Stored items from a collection

[Start of Attachment]

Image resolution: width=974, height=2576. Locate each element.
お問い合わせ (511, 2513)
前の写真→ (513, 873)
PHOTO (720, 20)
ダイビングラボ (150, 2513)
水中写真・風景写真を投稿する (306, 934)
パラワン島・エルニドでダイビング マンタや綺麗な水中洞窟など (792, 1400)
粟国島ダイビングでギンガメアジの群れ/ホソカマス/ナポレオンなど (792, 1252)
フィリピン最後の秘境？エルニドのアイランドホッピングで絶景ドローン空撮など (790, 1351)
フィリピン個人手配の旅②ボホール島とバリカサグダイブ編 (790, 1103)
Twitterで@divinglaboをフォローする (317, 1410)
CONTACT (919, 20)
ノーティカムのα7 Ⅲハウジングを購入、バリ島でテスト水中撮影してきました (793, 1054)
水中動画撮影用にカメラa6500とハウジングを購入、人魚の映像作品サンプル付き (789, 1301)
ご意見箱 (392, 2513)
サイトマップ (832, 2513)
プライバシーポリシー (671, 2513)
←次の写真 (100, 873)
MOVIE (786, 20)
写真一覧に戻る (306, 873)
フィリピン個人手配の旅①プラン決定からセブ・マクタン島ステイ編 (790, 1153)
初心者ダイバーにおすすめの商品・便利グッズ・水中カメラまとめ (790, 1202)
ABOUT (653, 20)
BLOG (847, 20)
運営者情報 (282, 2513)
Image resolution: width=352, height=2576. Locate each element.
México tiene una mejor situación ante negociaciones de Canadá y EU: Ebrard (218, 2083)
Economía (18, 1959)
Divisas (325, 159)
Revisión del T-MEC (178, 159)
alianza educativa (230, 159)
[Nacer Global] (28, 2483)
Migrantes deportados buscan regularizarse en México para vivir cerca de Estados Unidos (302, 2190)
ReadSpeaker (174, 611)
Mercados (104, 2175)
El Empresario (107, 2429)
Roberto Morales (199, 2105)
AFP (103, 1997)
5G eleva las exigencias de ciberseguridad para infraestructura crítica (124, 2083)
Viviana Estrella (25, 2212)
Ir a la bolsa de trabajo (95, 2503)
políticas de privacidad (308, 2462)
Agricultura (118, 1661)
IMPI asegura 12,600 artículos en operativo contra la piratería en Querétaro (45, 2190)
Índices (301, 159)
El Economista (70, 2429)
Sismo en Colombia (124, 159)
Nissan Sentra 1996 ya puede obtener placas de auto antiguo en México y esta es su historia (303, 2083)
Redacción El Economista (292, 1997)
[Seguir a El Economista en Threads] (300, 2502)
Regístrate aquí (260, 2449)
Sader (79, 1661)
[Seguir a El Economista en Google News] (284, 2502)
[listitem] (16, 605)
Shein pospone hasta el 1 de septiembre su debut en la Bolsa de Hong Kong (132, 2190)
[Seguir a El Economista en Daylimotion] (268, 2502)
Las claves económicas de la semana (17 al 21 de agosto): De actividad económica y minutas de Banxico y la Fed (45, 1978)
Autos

[End of Attachment]

YOUR OBJECTIVE:
Given the records above, reproduce precisely and only the lines between the line holding "Revisión del T-MEC (178, 159)" and the line holding "Roberto Morales (199, 2105)", inclusive.

RESPONSE AREA:
Revisión del T-MEC (178, 159)
alianza educativa (230, 159)
[Nacer Global] (28, 2483)
Migrantes deportados buscan regularizarse en México para vivir cerca de Estados Unidos (302, 2190)
ReadSpeaker (174, 611)
Mercados (104, 2175)
El Empresario (107, 2429)
Roberto Morales (199, 2105)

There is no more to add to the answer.